Alexis Jacobi wrote: Wed Oct 05, 2022 1:36 pmThis Postmodern man cannot even conceive of meaning because he has no purpose, and thus what he does & thinks literally has no meaning especially to himself. He is a vein in which there is no pulse. Meaning has no meaning! He cannot be troubled by the notion as it simply takes too much energy and he is laziness personified. He is like an expended battery that no longer takes a charge. A lump. Since he is incapable of *taking a charge*, but yet must live, he becomes, more or less, a dullness machine. A droning tape-recorded voice of sheer annulment. Bring forth any monument of man's valuations and he yawns, burps, farts . . . or ejaculates.
Wonderful prose poem there AJ! Unfortunately that seems to be its only merit.

There are those who need and those who don't need being quite content with what is provided. Those who need seem to be forever searching and thus more likely to be empty until they find what they're looking for...which never signifies anything beyond what the word itself signifies, i.e., meaning,...a rapid circular dance resembling that of a kitten trying to catch its own tail! Nice to watch for a while, but it soon gets boring! Then there are always those who claim to have finally found it like IC whose value, being greatly regarded as godlike or god-given, there can be no limit to the absurdity employed in defending it.

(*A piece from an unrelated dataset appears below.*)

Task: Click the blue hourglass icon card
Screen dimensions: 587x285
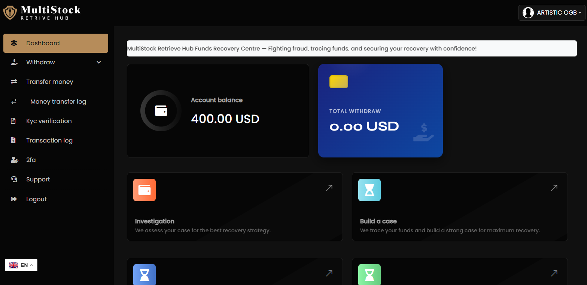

What's nauseating in these intense efforts to find meaning - which can only be manufactured by those who find it indispensable - is the inherent Übermensch complex vis-a-vis those who have no such yearnings and require none of your metaphysical crutches.

Going with the flow is the way to go, the true metaphysic, whose feedback is more potent and level with existence than all your useless striving for a value-added addition to a life whose preconceptions and speculations are forced to annul when it ends. Until that time, there is always time to fool yourself!
Last edited by Dubious on Wed Oct 05, 2022 3:48 pm, edited 1 time in total.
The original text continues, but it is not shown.